蜘蛛捕获丝具有强度高、弹性大、抗辐射、耐热、耐疲劳、生物相容性好等特性，是一种优质的、难得的天然生物材料，在军工、航空航天以及生物医学工程领域有着巨大的潜在应用价值，是一种亟待开发的战略资源。项目在本课题组已经筛选鉴定的国内外首条大腹园蛛捕获丝蛋白（MiSp）全长序列，和已经解析出MiSp蛋白NT、CT以及Spacer非重复模块的高级结构的基础上，从分子水平上研究NT、CT、Spacer以及重复区功能模块在不同生理和化学条件下的结构变化、相互作用以及对丝蛋白组装、聚集和成丝性能的影响，破解蜘蛛捕获丝蛋白成丝机理，揭示MiSp丝蛋白重复区模块与成丝性能的关系，建立蜘蛛捕获丝蛋白成丝机理模型。研究成果将为制备与天然蛛丝性能相媲美的人造蜘蛛捕获丝奠定理论基础，为高品质重组蛛丝纤维的产业化提供科学依据，为人类创伤修复和治疗开辟新的优质可靠生物资源。

Spider capture silk is known for its outstanding strength and elasticity, resistance to radiation and heat, fatigue resistance, and superior biocompatibility. Spider capture silk is therefore considered as a strategic resource to be developed urgently, for many potential applications in high-technology fields including military, aerospace and biomedical areas. In our previous work, we have produced the first complete gene sequence of spider capture silk protein, namely the minor ampullate silk protein (MiSp). We have also produced structures of the N terminal, C-terminal domain and non-repetitive Spacer domain of MiSp. In this proposed project, we continue to study the structures change under different physiological and biochemical conditions, how these domains interact with each other, and how they affect the spider silk protein assemblage and silk formation process.

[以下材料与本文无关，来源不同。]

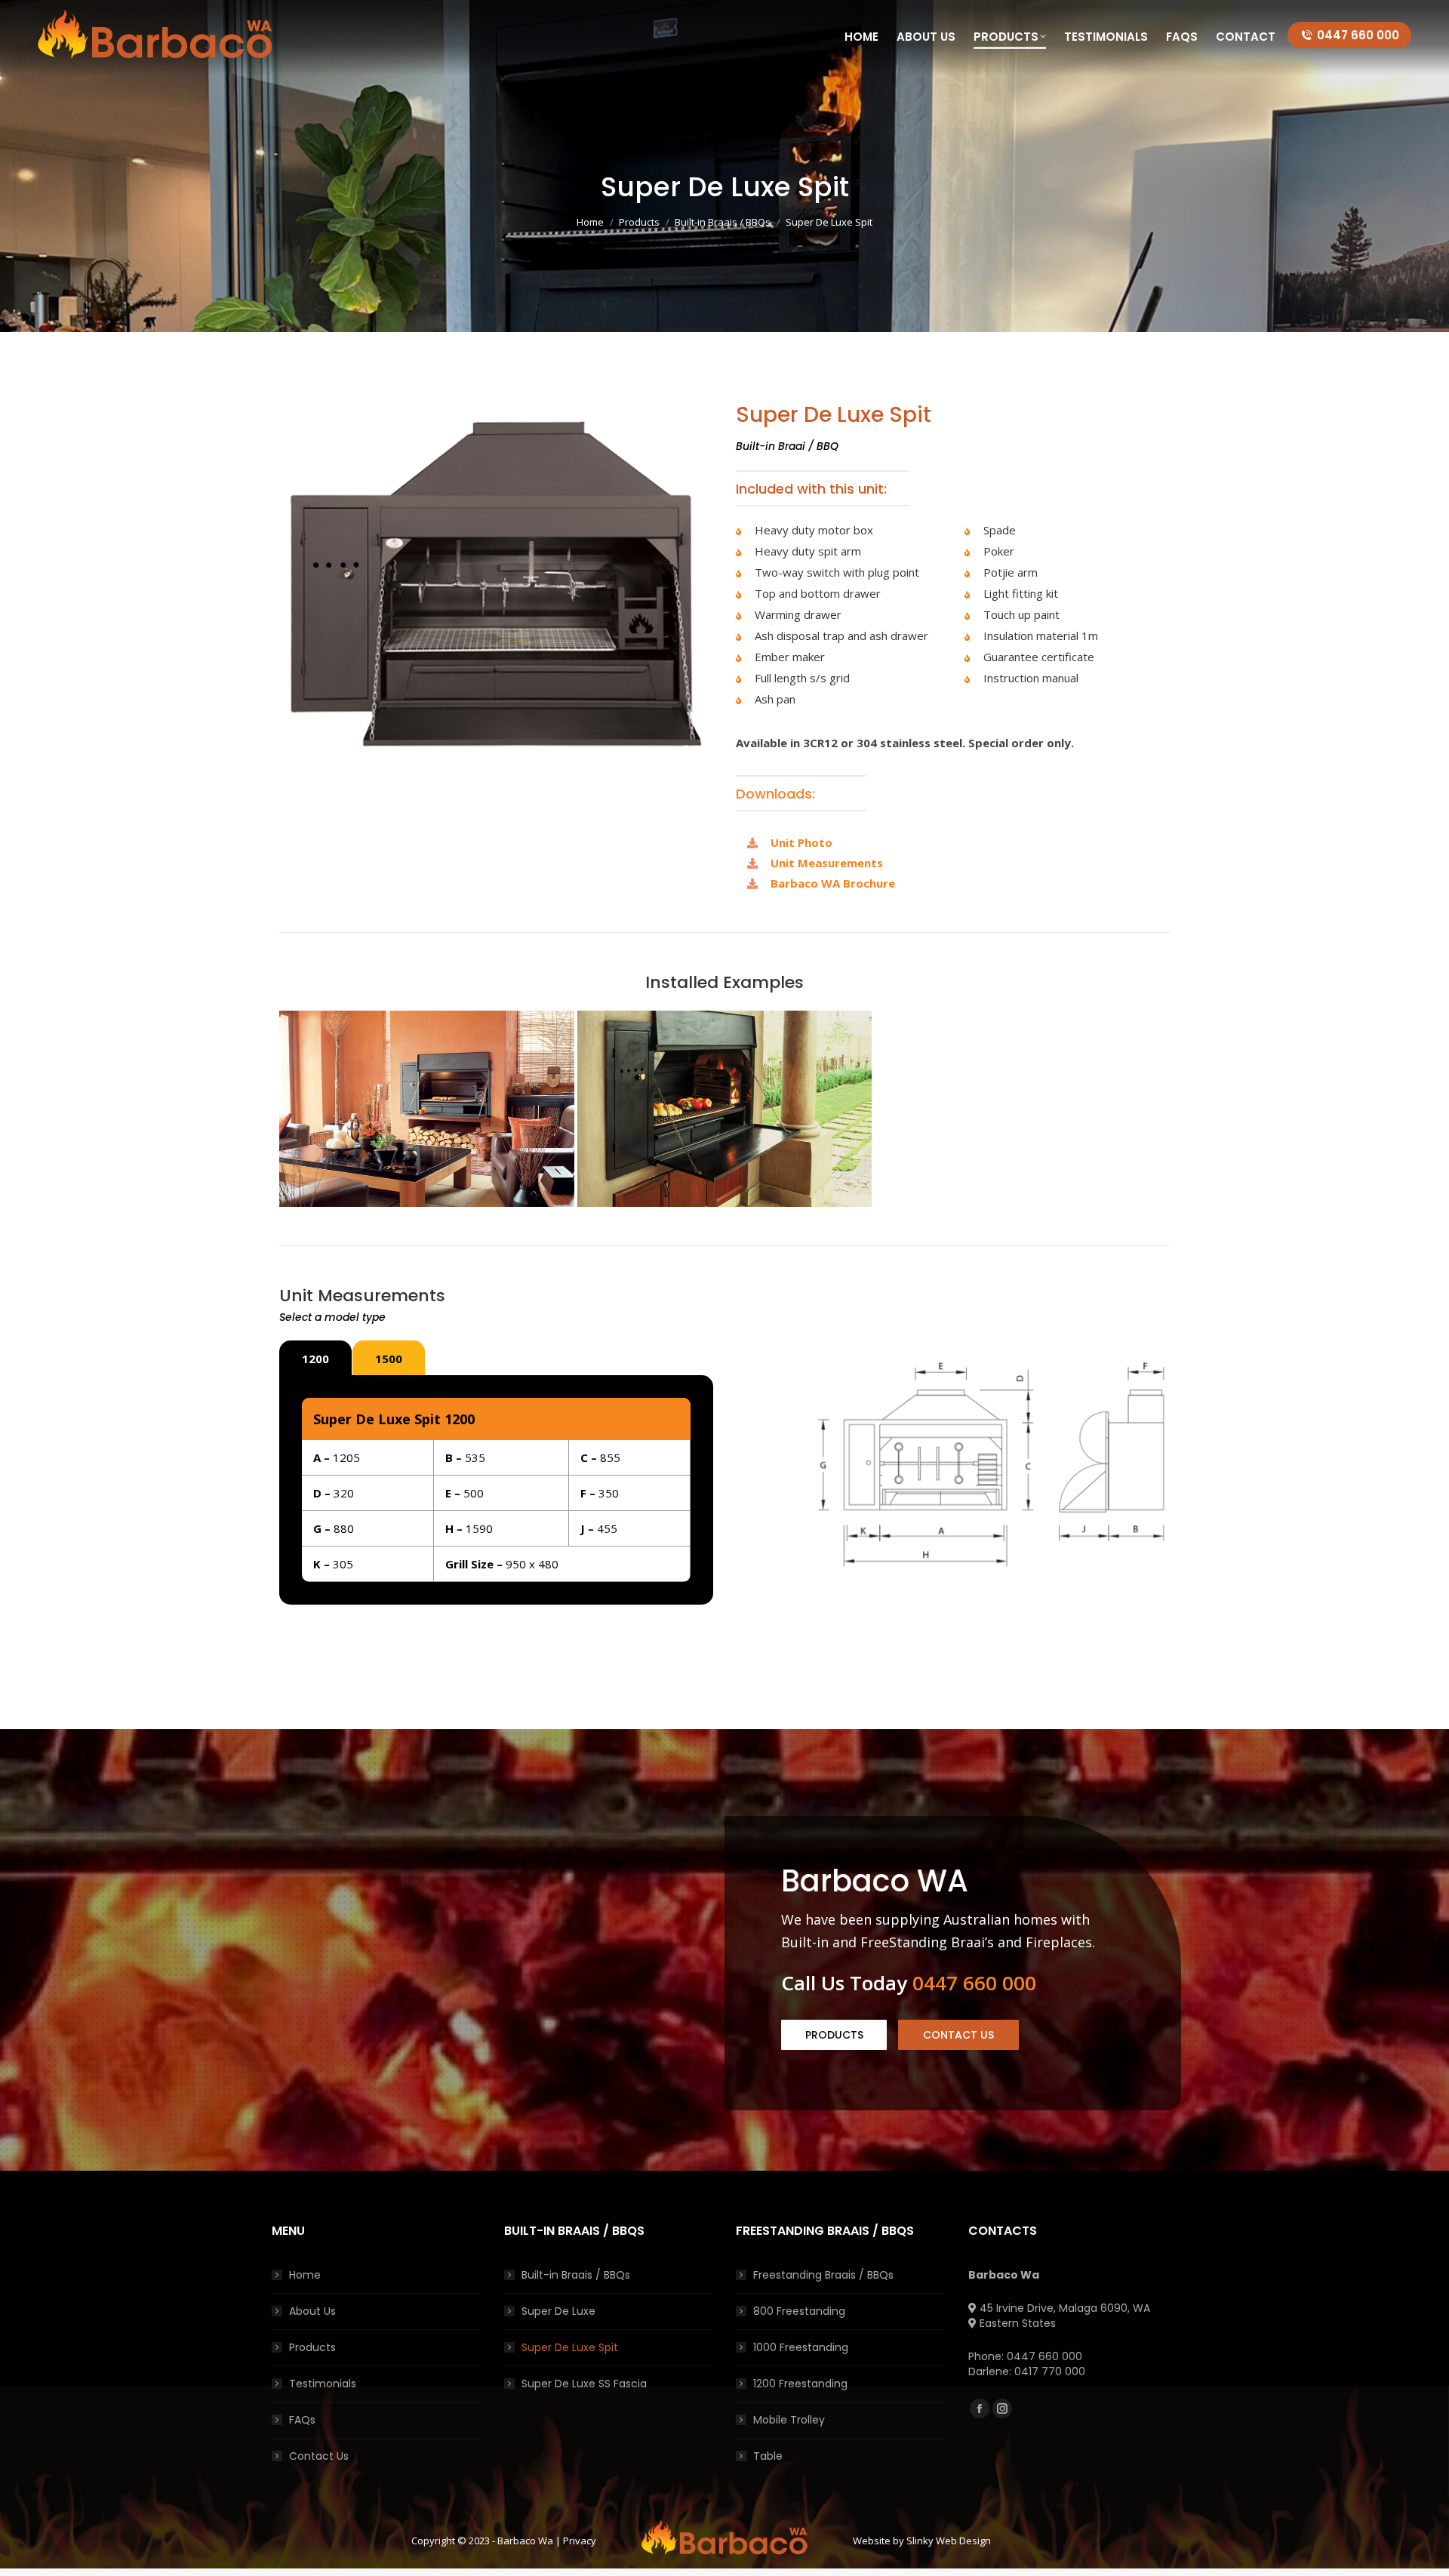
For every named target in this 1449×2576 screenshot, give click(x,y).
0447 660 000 (1358, 35)
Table (768, 2456)
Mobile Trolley (789, 2419)
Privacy (579, 2540)
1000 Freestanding (800, 2347)
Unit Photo (801, 842)
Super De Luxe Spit (569, 2347)
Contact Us (319, 2456)
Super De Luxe (558, 2311)
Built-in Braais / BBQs (575, 2274)
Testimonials (322, 2383)
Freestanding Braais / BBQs (823, 2274)
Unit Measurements (827, 862)
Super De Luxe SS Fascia (584, 2383)
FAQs (302, 2419)
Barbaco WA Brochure (833, 883)
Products (312, 2347)
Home (305, 2274)
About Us (312, 2311)
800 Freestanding (799, 2311)
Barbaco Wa (525, 2540)
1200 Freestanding (800, 2383)
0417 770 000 (1049, 2371)
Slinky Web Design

Additionally, this project will study the relationship between MiSp repetitive domains and the mechanical properties of silks spun from recombinant MiSp proteins. A mechanism model of spider silk formation will then be established for optimizing the preparation of biomimetic silk fibers with native silk-like performances. Research works in this project can be basis for the production of biomimetic native spider silk-like artificial fibers, and they can also be very helpful for high-performance manmade spider silk industrialization and biomedical applications.